News

Committee clears controversial DOJ nominee on party lines

The Senate Judiciary Committee on Thursday approved President Obama’s nominee to head the Justice Department’s Civil Rights Division, who had drawn scorn from some Republicans and police unions. 

Debo Adegbile had received criticism for his involvement in the legal defense of Mumia Abu Jamal, who was convicted of killing Philadelphia police officer Daniel Faulkner in 1982. 

Adegbile was approved on a 10-8 party-line vote. 

{mosads}Chairman Patrick Leahy (D-Vt.) said the nominee did not deserve the “disparagement” aimed at him by some media outlets. Adegbile currently serves on the committee’s majority staff. 

Much of the criticism of Adegbile stemmed from the incorrect assumption that he made the decision for the NAACP legal defense fund, of which he was a part, to represent Abu Jamal, Leahy said. 

Regardless, Leahy pointed out that even death row inmates need lawyers. 

“The principle that all sides deserve competent and effective counsel is at the bedrock of our constitutional system,” he said in a statement. 

Sen. Chuck Grassley (R-Iowa), the ranking member of the committee, said the defense of Abu Jamal became more than a legal defense.
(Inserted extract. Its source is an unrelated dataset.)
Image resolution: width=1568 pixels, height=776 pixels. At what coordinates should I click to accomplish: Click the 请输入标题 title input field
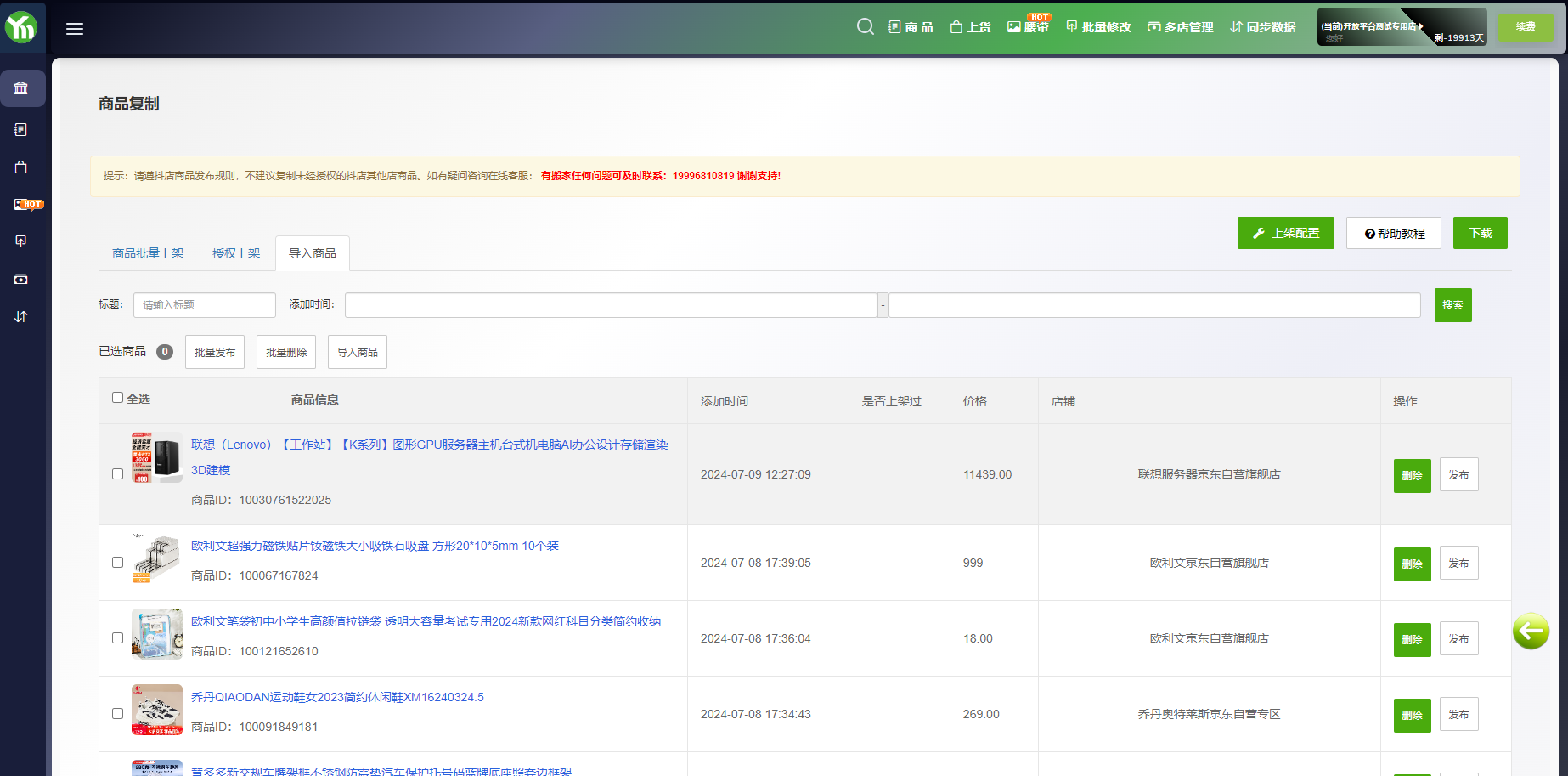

It turned into a cause against the death penalty, Grassley asserted, in which advocates claimed racial discrimination, slandered police officers and alleged police abuse.

“In short, this case is about much more than hyper-technical legal challenges to the imposition of the death penalty,” he said. “It has become a cause.”
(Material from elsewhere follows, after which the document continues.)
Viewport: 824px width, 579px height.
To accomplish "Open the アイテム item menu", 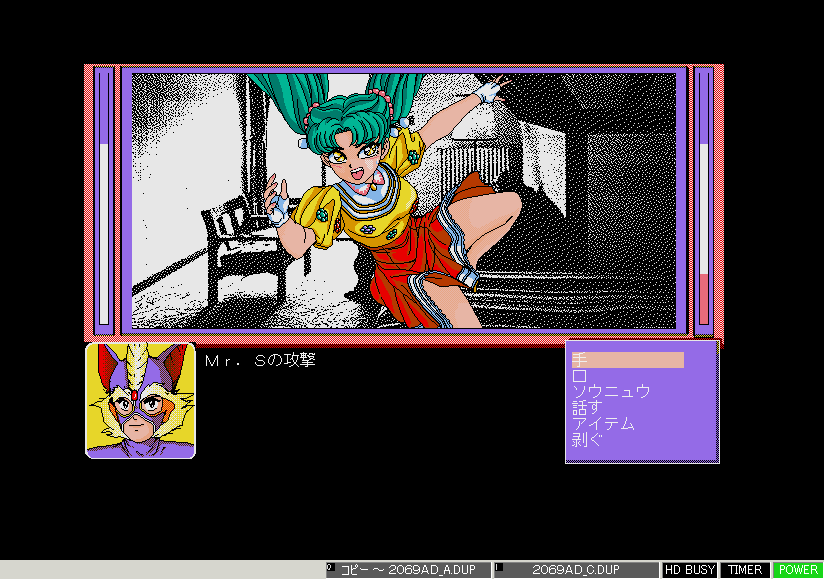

Grassley said the NAACP legal defense fund brought motion after motion on behalf of Abu Jamal. 

“So this isn’t exactly a case of Mr. Adegbile intervening to vindicate the rights of an indigent defendant who’d been denied a fair hearing,” Grassley said. “Nor is this a case of the lawyer stepping in to defend an unpopular client who couldn’t otherwise find a lawyer. This is not John Adams defending the British soldiers after the Boston Massacre.”

Grassley, however, said he was not basing his vote solely on Adegbile’s involvement in the case and cited concern with the Civil Rights Division in general and the nominee’s position on voter-ID laws among a number of other views.  

The NAACP legal defense fund represented Abu Jamal during his resentencing after being sentenced to death in 1982. Adegbile held various leadership roles in the fund during the time. Abu Jamal’s appeals of the sentencing kept his case in the courts for much of the next three decades.

In 2011, Abu Jamal avoided the death penalty after the courts ordered that he should be resentenced after flaws during his original 1982 trial. Prosecutors then announced they would no longer seek the death penalty against him.